November 29, 2010
I have been representing victims of the securities industry for almost nineteen years, and my law firm is almost exclusively devoted to representing such victims in FINRA arbitrations. I write to support FINRAs proposed rule change eliminating the mandatory industry arbitrator from public customer disputes. It is my experience that industry arbitrators can be heavily biased in favor of the industry. I have seen instances where industry arbitrators at hearings take positions contrary to the law based on their questioning. If there is an accepted custom or practice in the industry, even if illegal, the industry arbitrator is likely to find against the claimant, in my experience. It is only natural that an arbitrator employed in the very industry you are bringing a claim against will have allegiances to the industry, as opposed to being a fair and impartial arbitrator.

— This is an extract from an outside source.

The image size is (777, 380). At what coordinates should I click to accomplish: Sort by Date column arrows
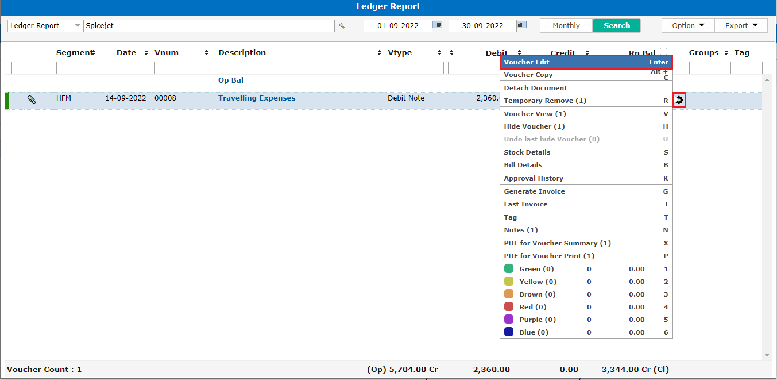click(x=146, y=53)
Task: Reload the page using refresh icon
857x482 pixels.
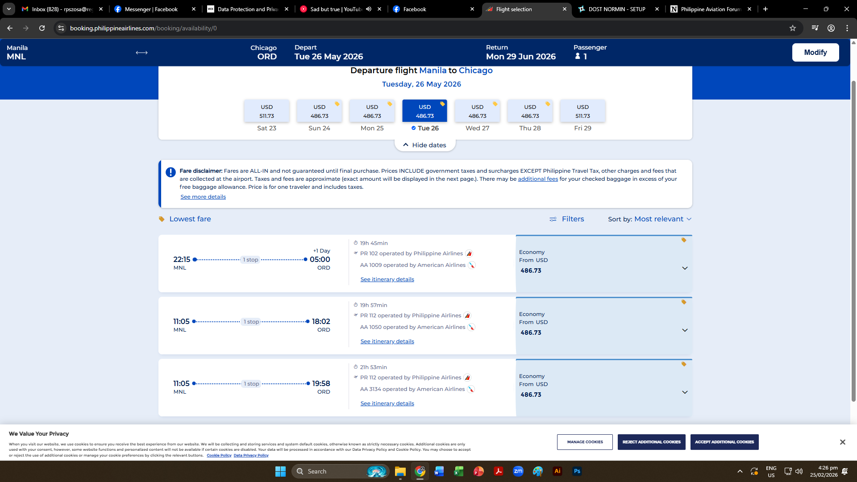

Having been friends with many securities industry professionals over the years, I am always amazed when I talk about my cases, which nineteen years of experience tells me are excellent claims, and the people from the industry just dont understand or appreciate how the customers have been wronged. I have witnessed a clear bias by these individuals employed in the securities industry against not just legitimate claims, but exceptional ones.
If arbitration is to be mandatory, as it is now, it must be fair. As someone who has represented hundreds of FINRA and NASD arbitration claimants, I can without hesitation state that I dont believe that having a mandatory industry arbitrator is fair to public customers, and I ask the SEC to approve FINRAs proposed rule change on an expedited basis.